Stuffed Pork Fillet with Herbal Cream Cheese
The perfect stuffed pork fillet with herbal cream cheese recipe with a picture and simple step-by-step instructions.
- 20 g Sun-Dried tomatoes
- 20 g Chopped hazelnut kernels
- 80 g + 50 g französischen Kräuterfrischkäse
- 1 tbsp Breadcrumbs
- 1 Pork fillet, approx. 300 g
- 1 Onion
- Salt pepper
- 1 tbsp Clarified butter
- 100 ml White wine
- 150 ml Vegetable broth
- Finely dice the dried tomatoes and mix with the hazelnut kernels, breadcrumbs and 80 g French herbal cream cheese. Cut the pork tenderloin lengthways in the middle, but do not cut through. Unfold the fillet and coat with the cream cheese mixture, fold it up again and wrap it with kitchen twine.

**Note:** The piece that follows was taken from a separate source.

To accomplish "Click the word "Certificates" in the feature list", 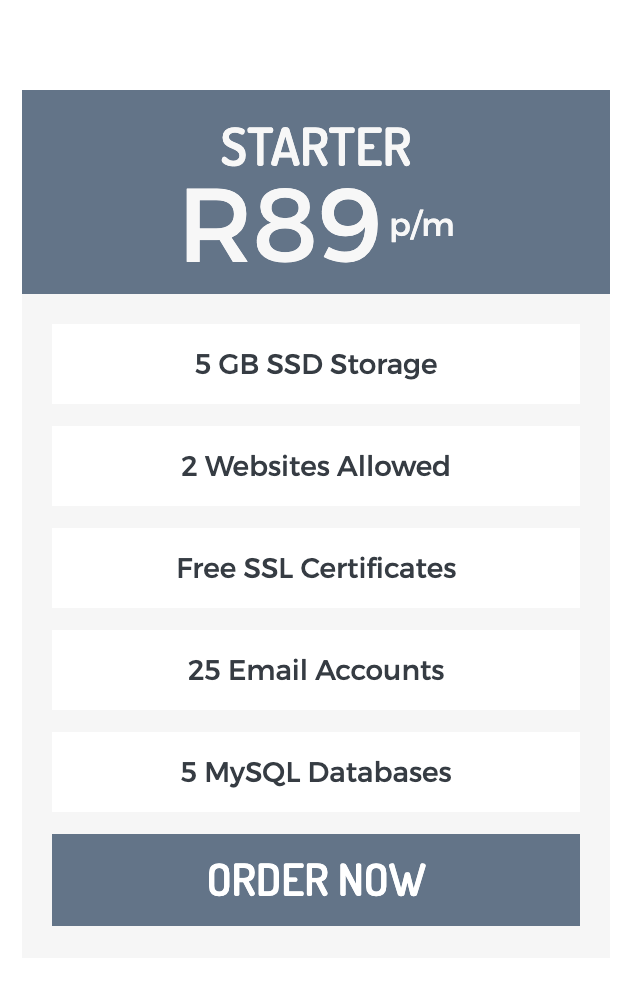I will click(378, 568).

- Preheat the oven to 180 ° C (convection: 160 ° C). Finely dice the onion. Season the meat on the outside with salt and fry in hot clarified butter in an ovenproof pan. Fry the onions briefly. Deglaze with white wine, reduce a little. Add the vegetable stock and cook in the preheated oven on a rack in the lower third of the oven for 12 minutes.
- Remove the fillet and leave to rest wrapped in aluminum foil. Bring the sauce to the boil on the stove with 50 g of French herbal cream cheese, season with pepper and possibly salt. Serve with the meat.
- Mediterranean bean vegetables and potato hash browns go well with this.